OR: The problem with VLOOKUP. Wikipedia gives us a table of birthstones, and I think just because it’s Wikipedia, there’s a trailing space after every entry. Pasted into a spreadsheet, the table looks like this:
A | B | C | D | E | |
---|---|---|---|---|---|
1 | Month | Traditional Birthstone(s) | Modern Birthstone(s) | Mystical Birthstone | Ayurvedic Birthstone |
2 | January | Garnet | Garnet | Emerald | Garnet |
3 | February | Amethyst | Amethyst | Bloodstone | Amethyst |
4 | March | Bloodstone, Jasper | Aquamarine | Jade | Bloodstone |
5 | April | Diamond, Sapphire | Diamond | Opal | Diamond |
6 | May | Emerald, Agate | Emerald | Sapphire | Agate |
7 | June | Alexandrite, Emerald | Moonstone, Pearl | Moonstone | Pearl |
8 | July | Ruby, Onyx | Ruby | Ruby | Ruby |
9 | August | Sardonyx, Carnelian | Peridot | Diamond | Sapphire |
10 | September | Sapphire, Peridot | Sapphire | Agate | Moonstone |
11 | October | Tourmaline, Aquamarine | Opal, Tourmaline | Jasper | Opal |
12 | November | Citrine, Topaz | Topaz, Citrine | Pearl | Topaz |
13 | December | Zircon, Ruby | Turquoise, Blue Topaz | Onyx | Ruby |
(Only there for completeness, the mystical stones have Tibetan origin, and the Ayurvedic stones have Indian sub-continent origin.) If you want to know the modern birthstone for April, you might use the VLOOKUP() function, probably as follows:
- =VLOOKUP(“April”,A1:E13,3,FALSE)
“April” for the month, A1:E13 as the array to search, 3 as the column from which to return, and FALSE because Months are not in an alphabetic sort and you want an exact match. If you do, you’ll get a #N/A error, indicating no match. That’s because of Wiki’s trailing space after April in A:A. Lets define a name: Birthstones =Sheet!$A$1:$E$13. Proper syntax could be:
- =VLOOKUP(“April “,A1:E13,3,FALSE)
- =VLOOKUP(“April “,Birthstones,3,FALSE)
- =VLOOKUP(“April”&”*”,A1:E13,3,FALSE)
- =VLOOKUP(“April”&”*”,Birthstones,3,FALSE)
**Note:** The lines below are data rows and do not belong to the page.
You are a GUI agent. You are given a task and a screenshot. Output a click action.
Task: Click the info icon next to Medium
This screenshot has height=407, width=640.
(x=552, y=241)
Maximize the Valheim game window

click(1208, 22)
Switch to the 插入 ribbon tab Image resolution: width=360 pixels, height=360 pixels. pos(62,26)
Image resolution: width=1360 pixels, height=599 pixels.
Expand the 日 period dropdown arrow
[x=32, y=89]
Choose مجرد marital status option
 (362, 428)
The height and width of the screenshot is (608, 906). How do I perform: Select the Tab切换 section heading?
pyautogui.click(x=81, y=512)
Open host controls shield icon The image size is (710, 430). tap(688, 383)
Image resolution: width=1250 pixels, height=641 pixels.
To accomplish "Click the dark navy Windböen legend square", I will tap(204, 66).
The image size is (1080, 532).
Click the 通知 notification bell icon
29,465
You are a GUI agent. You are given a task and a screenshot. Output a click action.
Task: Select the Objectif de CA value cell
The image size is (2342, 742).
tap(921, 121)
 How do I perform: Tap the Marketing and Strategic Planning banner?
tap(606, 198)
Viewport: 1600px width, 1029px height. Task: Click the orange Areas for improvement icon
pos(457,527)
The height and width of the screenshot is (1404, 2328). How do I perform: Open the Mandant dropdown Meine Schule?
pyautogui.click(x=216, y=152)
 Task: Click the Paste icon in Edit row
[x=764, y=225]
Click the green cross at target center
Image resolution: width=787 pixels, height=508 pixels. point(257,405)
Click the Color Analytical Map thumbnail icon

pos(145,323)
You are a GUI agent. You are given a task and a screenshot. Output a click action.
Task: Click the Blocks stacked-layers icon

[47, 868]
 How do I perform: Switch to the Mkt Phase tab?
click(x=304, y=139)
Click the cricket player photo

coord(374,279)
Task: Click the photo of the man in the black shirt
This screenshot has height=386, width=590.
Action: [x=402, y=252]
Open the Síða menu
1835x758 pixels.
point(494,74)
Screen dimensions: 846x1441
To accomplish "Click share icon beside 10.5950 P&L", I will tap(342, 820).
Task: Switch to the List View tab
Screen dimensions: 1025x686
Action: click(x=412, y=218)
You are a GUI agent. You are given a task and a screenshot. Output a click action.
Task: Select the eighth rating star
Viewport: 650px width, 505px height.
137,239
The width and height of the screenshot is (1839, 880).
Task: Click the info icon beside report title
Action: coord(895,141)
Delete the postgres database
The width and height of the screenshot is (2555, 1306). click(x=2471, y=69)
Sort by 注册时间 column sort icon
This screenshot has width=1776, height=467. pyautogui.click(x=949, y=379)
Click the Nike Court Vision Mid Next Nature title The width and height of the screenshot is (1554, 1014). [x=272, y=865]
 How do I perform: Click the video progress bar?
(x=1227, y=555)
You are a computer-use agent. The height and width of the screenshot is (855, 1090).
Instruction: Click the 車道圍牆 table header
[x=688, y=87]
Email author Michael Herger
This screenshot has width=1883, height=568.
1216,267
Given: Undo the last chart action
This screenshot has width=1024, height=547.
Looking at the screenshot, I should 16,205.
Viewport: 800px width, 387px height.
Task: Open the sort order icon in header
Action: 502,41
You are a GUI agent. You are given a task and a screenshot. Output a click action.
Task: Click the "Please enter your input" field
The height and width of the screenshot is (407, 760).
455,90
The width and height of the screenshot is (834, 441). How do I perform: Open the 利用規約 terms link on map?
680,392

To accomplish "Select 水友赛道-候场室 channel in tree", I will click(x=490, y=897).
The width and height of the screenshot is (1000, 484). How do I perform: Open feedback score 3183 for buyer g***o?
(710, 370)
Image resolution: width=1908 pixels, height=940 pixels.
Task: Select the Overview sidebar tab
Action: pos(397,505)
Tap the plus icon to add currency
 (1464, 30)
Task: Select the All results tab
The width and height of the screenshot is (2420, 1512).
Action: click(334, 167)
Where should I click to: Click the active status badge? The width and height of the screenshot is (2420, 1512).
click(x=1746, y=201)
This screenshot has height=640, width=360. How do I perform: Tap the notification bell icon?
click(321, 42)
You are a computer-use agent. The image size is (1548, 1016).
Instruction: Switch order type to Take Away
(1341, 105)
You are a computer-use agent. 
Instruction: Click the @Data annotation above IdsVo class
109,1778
All Return “Diamond “. Note the added wildcard asterisk in the last examples. You can use wildcards in FALSE VLOOKUPs, and you can do it front and back: =VLOOKUP(“*”&”April”&”*”,Birthstones,3,FALSE). But what if you want to know which month has the modern birthstone of Opal? You can’t use VLOOKUP() at all, because it only looks to the right, and the first column is the one searched. When I first encountered this limitation, my fix would be to add a column F:F to the right edge equal to A:A, and look right. It works, but there is a much better way. Lets define some more names:
- Month =Sheet1!$A$1:$A$13
- Traditional =Sheet1!$B$1:$B$13
- Modern =Sheet1!$C$1:$C$13
- Headings =Sheet1!$A$1:$E$1
The MATCH() function searches a 1*n or a n*1 array and returns the 1-based number where the match is found. It takes a third argument which gives the match type. When the match type argument is 0 (zero), MATCH() looks for exact matches, and can take wildcards, functioning akin to VLOOKUP() when set FALSE. Looking for Opal in the modern birthstones could be:
- =MATCH(“*”&”Opal”&”*”,C1:C13,0)
- =MATCH(“*”&”Opal”&”*”,Modern,0)
The INDEX() function specifies an array and specifies how far down to go within which column of the array, and doesn’t care left or right. Remembering that MATCH() returns a number, the syntax could be:
- =INDEX(A1:E13,11,1) Opal being the 11th entry in C1:C13, and we thus want the 11th item from Column 1 (A1:A13)
- =INDEX(A1:E13,MATCH(“*”&”Opal”&”*”,Modern,0),1)
- =INDEX(Birthstones,MATCH(“*”&”Opal”&”*”,Modern,0),1)
All done knowing the Month is in Column 1. But you don’t really need to know even that:
- =INDEX(Birthstones,MATCH(“*”&”Opal”&”*”,Modern,0),MATCH(“*”&Month&”*”,Headings,0))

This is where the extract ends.